Monday 8 September 2014

How To Distemper People

                   After a long and arduous search (meaning I was on Google for a few minutes), I finally discovered an appropriate title for this post. At first I was going to call it, "How To Sound Like an Absolute Tit", but I decided against that for various reasons, mostly because we try to preserve a thin, mostly superficial, veneer of classiness on this blog. When I say 'we', I mean my various personalities and I. In other words, the blame for the perpetration of this blog rests solely on my head and on the head of no other person, except perhaps my parents, and a few English teachers who enthusiastically suggested that my class, as a whole, start blogs (a crime against humanity for which, I have no doubt, they have long since repented).

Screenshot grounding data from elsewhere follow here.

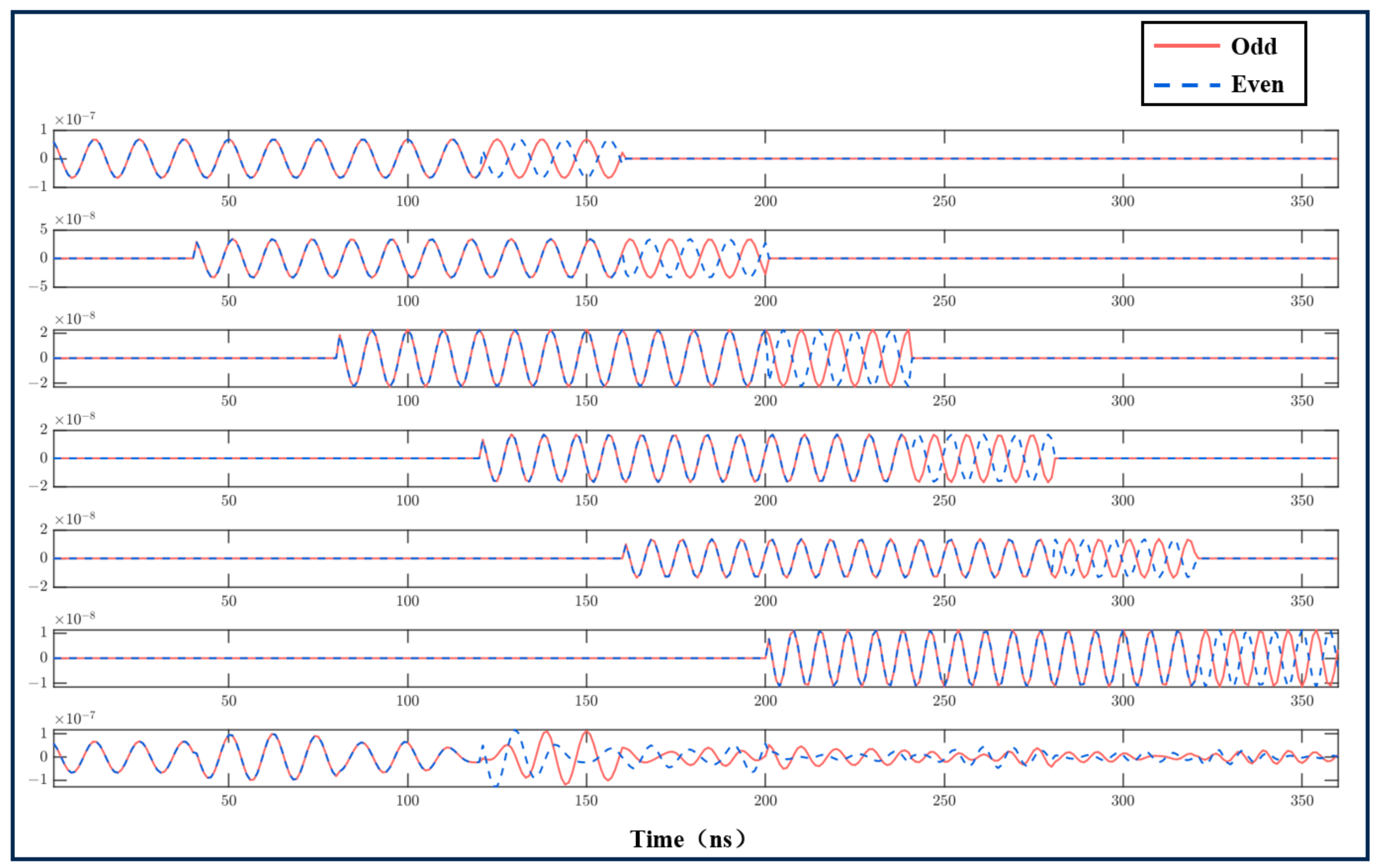The width and height of the screenshot is (1378, 868).
Task: Click the 250 tick label under the bottom subplot
Action: 944,800
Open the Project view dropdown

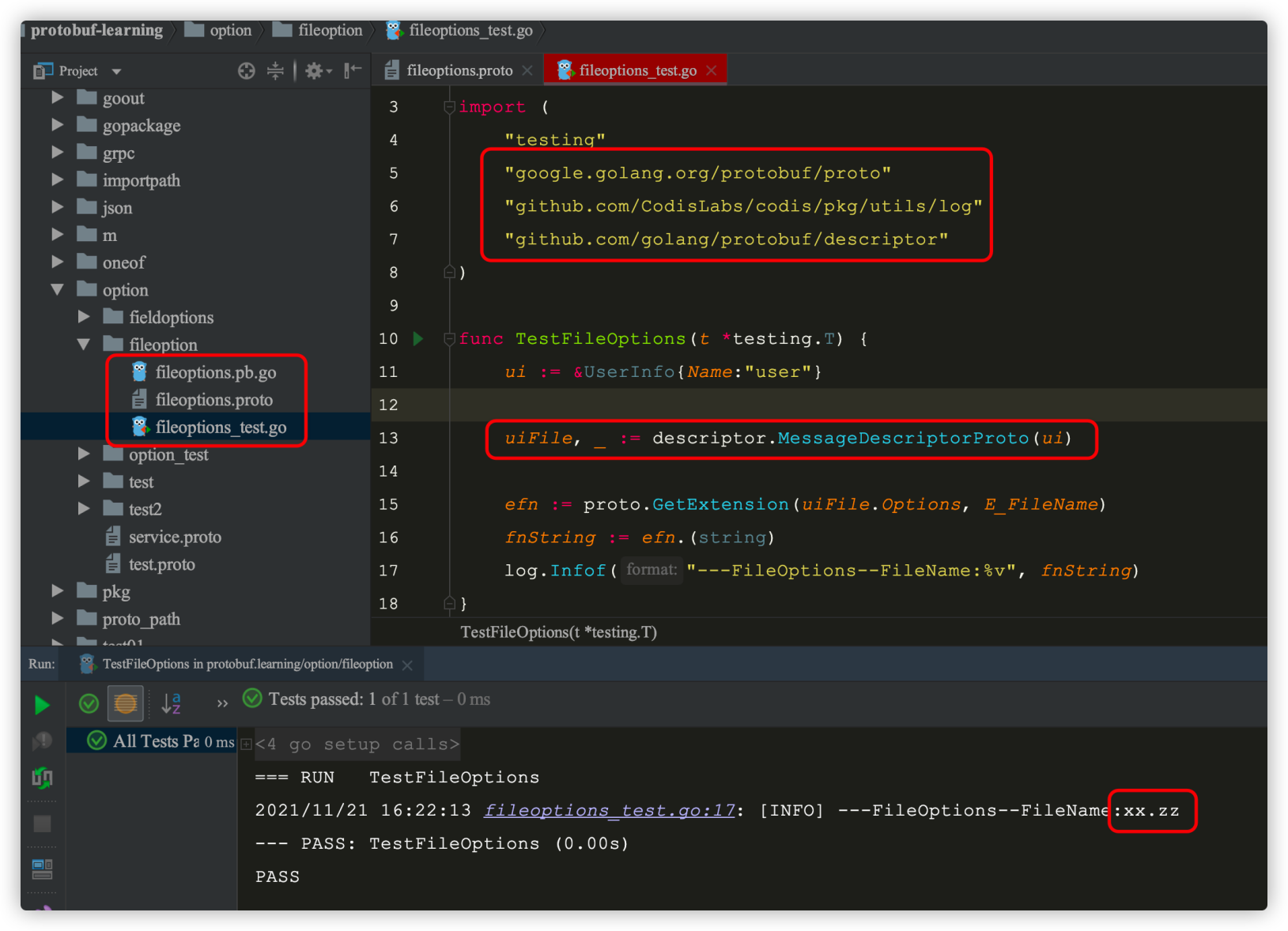[115, 70]
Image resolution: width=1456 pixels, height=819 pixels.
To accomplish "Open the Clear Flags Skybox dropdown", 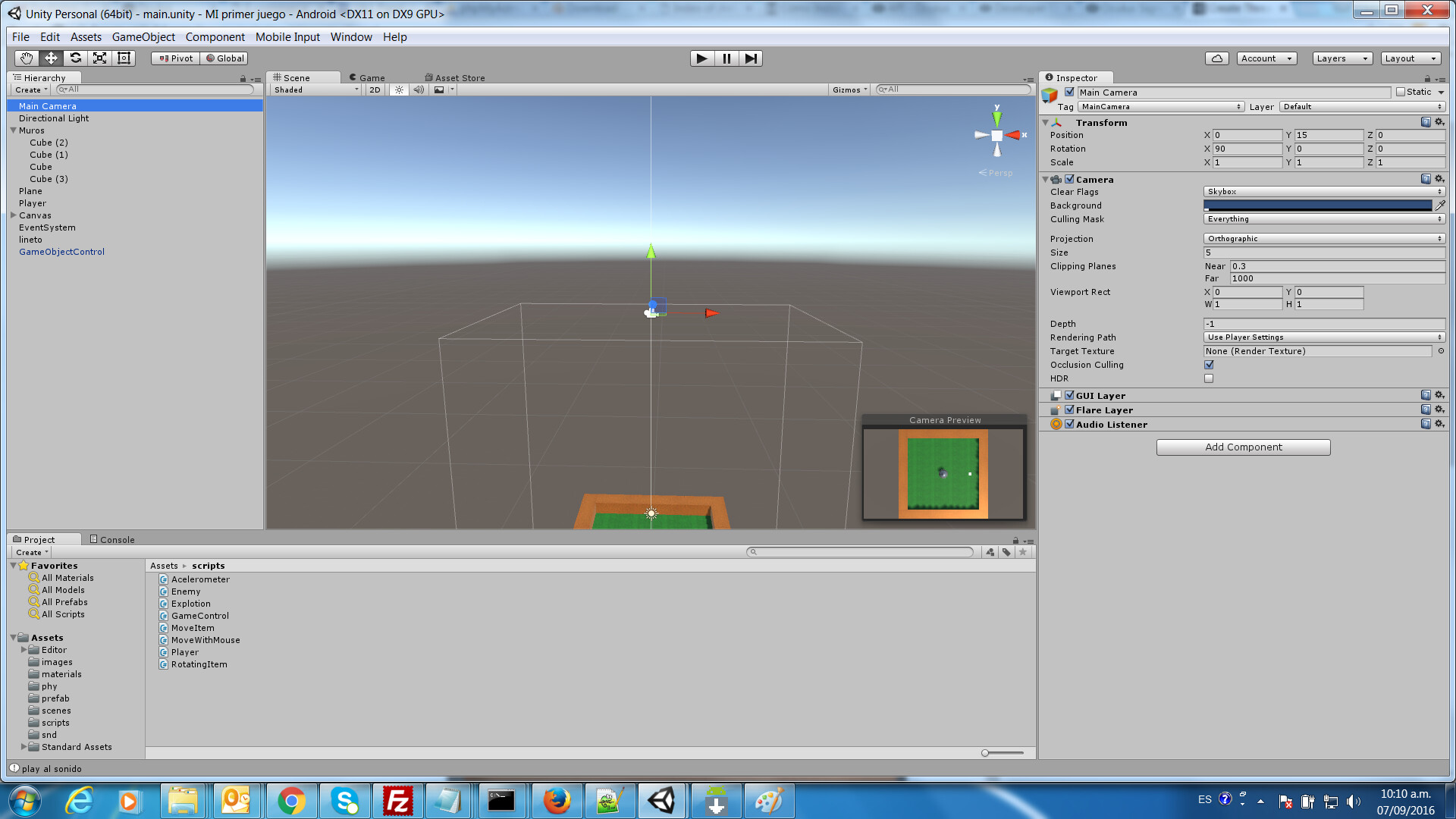I will coord(1323,192).
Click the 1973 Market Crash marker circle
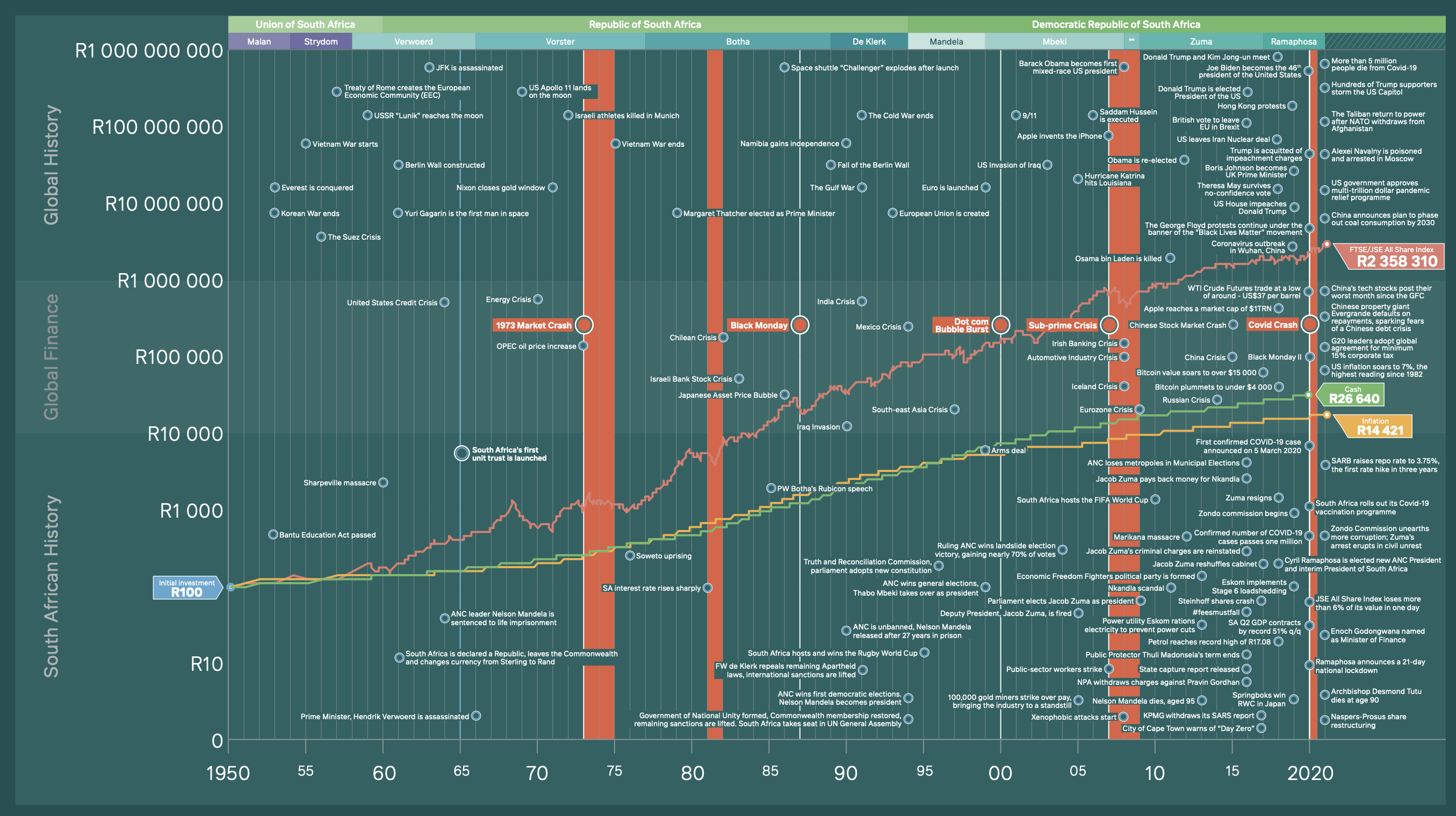Viewport: 1456px width, 816px height. click(x=584, y=325)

           What I mean is that in this post I'm going to tell you how to annoy people. Aggravate. Bedevil. Badger. Infuriate. I hope you've received the general idea, because thesaurus.com is running out of options. There are many recorded incidents of the success of this method throughout history and literature and I myself have used it with spectacular results on several occasions. A warning: people who adopt this strategy too enthusiastically might find themselves socially ostracized/ hated/ mysteriously murdered under tragic circumstances. Bearing these words of caution in mind, let us proceed.

            THE MOST SUREFIRE, FOOL-PROOF, HUNDRED PERCENT CERTAIN WAY TO MAKE PEOPLE LONG TO DISEMBOWEL YOU KNOWN TO MAN OR BEAST DURING THE COURSE OF RECORDED HISTORY: (maybe some of those things aren't true. It is also possible that none of them are true. There is always a percentage of error in statements like this)

          Use Latin (or another extinct and irrelevant language's) expressions where they are absolutely unnecessary. No knowledge of Latin is required at all, except for basic understanding of a few key phrases that I am going to explain to you.

FOR EXAMPLE:
1) Ecce homo (behold the man):
            Scene: A friend has been missing for some time and you have found him
            Robert: Have you seen Aditya anywhere?
            Mark: No, and I would dearly like to, for the sorry son-born-out-of-wedlock owes me a large amount of money!
            You (pulling forward Aditya, triumphantly): Ecce homo!
            Aditya: YOU CALLING ME GAY, BRUH?

2) Ne te quaesiveris extra:
            Scene: A friend has lost his keys.
             Friend: I can't find my keys anywhere!
             You: Ne te quaesiveris extra.
             Friend: What on earth does that mean?
             You: (sniggering slightly): You mean, you don't understand Latin? Oh, you poor, sorry fool.
             Friend (turning a bright shade of magenta): Never mind that, what does it mean?
             You:  (superciliously): Do not seek for things outside yourself.
           <painful scene of violence and profanity>

          The drawbacks of this method are, of course, that one day you may meet a person who actually knows Latin (because, regrettably, such people do exist) and the result will most probably be such extreme humiliation that you will ultimately be forced to systematically track down and destroy all witnesses of it. But until then, you can surround yourself with a glow of superior knowledge and carpe diem in the caveat emptor along with the rhinoviral of the post hoc, ergo propter hoc.

           Donec iterum conveniant fratrem!